Mathematically my research is centred around dynamical systems models of biological or other processes. It is weighted toward the applied end of the mathematics spectrum, often concerned with implementation details and issues of making the mathematics accessible to biologists and engineers, issues which I feel could receive more attention from the applied mathematics community. My research spans a relatively wide set of application areas, from ion channels to robot path planning, and a relatively wide set of disciplines, including algorithm development, numerical analysis, dynamic programming, and bifurcation theory, but dynamics is a unifying theme throughout. I enjoy working closely with experimentalists helping solve the problems in which they are interested, but am also interested in the more mathematical issues which often surface from this research.

Here are descriptions of some of the projects on which I am or have recently been working.

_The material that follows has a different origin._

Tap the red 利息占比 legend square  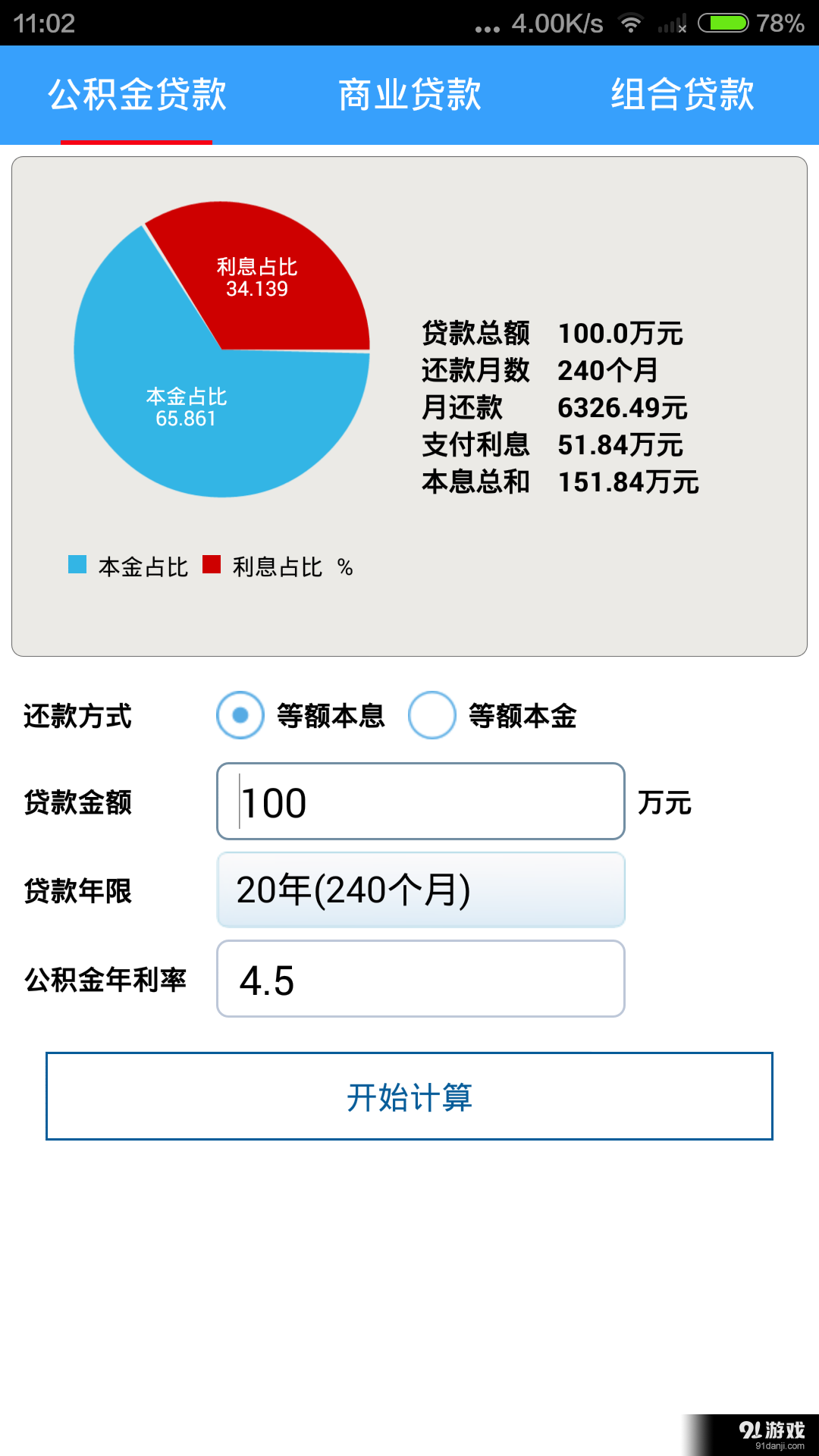pyautogui.click(x=210, y=564)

Parameter range reduction for ODE models

The problem of identifying appropriate parameter values for nonlinear ODE models of some observed phenomenon is quite difficult. Rather than attempting to find optimal values of the parameters which minimize some measure of the difference between the noisy data and the model output, I have attacked this problem from the standpoint of trying to find ranges of the parameter values which give model output that is consistent with the data. I have introduced a novel class of linear multi-step methods called Cumulative Backward Differentiation Formulas which are used to discretize the system. This class of formulas has the advantage of preserving any monotonicity properties of the vector field with respect to the parameters. This idea is then used to reduce a priori ranges of the parameter values by removing extremal portions of the ranges which yield model output that is inconsistent with the data.

Bifurcation with Symmetry

Together with William Langford and Petko Kitanov, we have been studying the effects of symmetry, particularly the symmetry of identical oscillators, on the normal forms of bifurcations in such systems. The work is motivated by the problem of Huygen's clocks where two identical clocks, coupled weakly through vibrations in a wall, exhibit entrained, anti-phase motion after a short while.

Robot Path Planning

The determination of appropriate safe paths for the movement of autonomous robots is a problem that has been studied for some time. But not much work has been done for fully dynamic environments where the location of targets and obstacles changes in time in unpredictable ways. Together with Dr. Simon Yang of the School of Engineering, we have developed a dynamic programming based algorithm for robot path planning in such an environment, and are continuing to extend and improve it.

Parameter estimation for Hodgkin-Huxley models

Hodgkin-Huxley models have been used extensively in the past 50 years to describe the behaviour of ion currents in neurons. The model has continued to be extremely useful when analyzing currents in whole cells, and especially useful as a succinct way of characterizing channel properties. Unfortunately, the parameter estimation methods employed for these models have not changed substantially since Hodgkin and Huxley's time. I have been using modern numerical optimization techniques to obtain better parameter estimates for these models from standard voltage-clamp data. In order for neurobiologists to take advantage of these methods, we have implemented them in a usable software package, NEUROFIT.

Multi-state ion channel models

Multi-state models of ion channel gating are a generalization of the Hodgkin-Huxley model. Here the channel is assumed to have several closed states and one open state which allows the passage of ions. These models are quite general and can reproduce nearly any data. The difficult questions are how to choose an appropriate model from this class that is minimally complex to sufficiently describe the data at hand, and how to accurately fit such a model to the data. A fundamental understanding of how these models behave relative to Hodgkin-Huxley models or other models is helpful. We have recently submitted a paper which identifies some characteristics of these models.

Horizontal gene transfer

Horizontal gene transfer (HGT) is the movement of genes between different organisms (even across species) as opposed to the vertical transmission which takes place from parent to offspring. It is believed that HGT is an important factor in the rapid spread of antibiotic resistance among pathogenic bacteria. One of my recent joint papers models the ability of antibiotic resistance genes, which typically live on plasmids, to transfer horizontally to other cells that may be arrested in their growth due to the presence of antibiotics. Even if this transfer does not immediately make the recipient cell resistant to the antibiotic, in situations where the antibiotic is alternately present and absent, it can allow both an increase in overall plasmid abundance and the persistence of plasmid presence in situations where it otherwise would die out from the population.